WORK ORDER = From the listing below, work out how many lines contain "device". Reply with that number only.

━━━━━ RECORDS TO PROCESS ━━━━━

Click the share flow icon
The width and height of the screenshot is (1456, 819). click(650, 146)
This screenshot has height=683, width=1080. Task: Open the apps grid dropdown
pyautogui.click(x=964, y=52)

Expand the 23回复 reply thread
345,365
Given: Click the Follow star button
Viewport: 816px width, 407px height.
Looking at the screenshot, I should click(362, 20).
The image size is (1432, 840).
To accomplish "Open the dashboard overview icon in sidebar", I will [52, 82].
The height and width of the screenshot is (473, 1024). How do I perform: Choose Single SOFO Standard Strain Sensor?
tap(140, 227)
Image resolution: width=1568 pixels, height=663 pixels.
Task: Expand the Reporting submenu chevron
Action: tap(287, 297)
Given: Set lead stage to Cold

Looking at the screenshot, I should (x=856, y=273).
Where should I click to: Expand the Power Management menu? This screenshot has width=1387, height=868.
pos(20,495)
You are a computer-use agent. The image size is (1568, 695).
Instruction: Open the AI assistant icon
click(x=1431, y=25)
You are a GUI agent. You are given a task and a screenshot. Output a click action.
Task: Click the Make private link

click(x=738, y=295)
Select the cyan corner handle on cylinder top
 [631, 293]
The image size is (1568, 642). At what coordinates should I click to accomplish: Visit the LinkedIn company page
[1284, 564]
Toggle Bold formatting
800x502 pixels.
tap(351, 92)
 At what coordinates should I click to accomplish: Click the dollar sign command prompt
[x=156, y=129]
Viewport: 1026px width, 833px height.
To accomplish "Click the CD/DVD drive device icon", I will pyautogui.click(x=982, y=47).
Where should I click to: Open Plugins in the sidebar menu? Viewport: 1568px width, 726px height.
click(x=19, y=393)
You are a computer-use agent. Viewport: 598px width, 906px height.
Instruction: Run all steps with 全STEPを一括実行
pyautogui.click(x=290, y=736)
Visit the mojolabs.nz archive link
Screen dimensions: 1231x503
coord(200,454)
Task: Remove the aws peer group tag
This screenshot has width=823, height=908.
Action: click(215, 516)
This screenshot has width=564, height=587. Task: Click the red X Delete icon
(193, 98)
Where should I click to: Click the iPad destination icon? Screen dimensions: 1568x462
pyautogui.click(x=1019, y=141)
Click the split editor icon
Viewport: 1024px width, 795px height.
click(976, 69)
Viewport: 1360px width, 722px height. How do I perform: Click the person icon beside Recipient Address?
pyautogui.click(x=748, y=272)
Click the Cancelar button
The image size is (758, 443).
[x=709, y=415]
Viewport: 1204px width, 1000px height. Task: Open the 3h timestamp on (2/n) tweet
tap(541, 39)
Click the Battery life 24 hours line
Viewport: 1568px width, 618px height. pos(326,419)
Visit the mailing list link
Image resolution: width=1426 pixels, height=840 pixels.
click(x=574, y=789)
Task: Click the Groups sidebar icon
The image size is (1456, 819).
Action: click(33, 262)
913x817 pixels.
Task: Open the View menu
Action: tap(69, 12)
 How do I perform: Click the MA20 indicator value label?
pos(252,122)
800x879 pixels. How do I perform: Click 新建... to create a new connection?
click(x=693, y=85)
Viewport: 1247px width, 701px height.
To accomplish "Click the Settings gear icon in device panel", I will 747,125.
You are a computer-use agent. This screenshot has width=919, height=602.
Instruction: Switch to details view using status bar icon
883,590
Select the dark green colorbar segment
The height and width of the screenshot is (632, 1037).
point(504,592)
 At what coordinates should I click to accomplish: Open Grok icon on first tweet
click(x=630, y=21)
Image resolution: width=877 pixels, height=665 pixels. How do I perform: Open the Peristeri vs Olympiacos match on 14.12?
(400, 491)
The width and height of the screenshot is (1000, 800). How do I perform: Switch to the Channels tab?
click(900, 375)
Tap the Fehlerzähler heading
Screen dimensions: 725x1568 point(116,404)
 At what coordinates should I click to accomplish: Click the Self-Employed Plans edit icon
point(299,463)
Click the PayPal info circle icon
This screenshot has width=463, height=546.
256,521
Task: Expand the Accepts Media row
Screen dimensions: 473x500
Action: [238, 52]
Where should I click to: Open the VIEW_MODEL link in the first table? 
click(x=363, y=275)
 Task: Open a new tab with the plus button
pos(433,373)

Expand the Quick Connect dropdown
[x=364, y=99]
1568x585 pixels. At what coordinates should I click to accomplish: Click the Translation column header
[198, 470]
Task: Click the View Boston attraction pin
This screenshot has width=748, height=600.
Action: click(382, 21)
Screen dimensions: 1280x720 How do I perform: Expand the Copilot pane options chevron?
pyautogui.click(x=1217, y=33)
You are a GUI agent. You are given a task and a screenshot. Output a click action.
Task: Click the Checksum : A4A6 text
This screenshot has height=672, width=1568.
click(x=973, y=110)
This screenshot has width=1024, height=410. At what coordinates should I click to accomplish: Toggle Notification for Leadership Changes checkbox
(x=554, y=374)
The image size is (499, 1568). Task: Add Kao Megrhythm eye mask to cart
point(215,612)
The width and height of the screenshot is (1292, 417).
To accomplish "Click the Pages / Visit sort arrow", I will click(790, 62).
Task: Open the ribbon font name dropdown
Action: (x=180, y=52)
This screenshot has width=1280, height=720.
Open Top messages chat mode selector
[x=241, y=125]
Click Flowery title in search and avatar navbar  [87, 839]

━━━━━

COMPLETED TASK = 2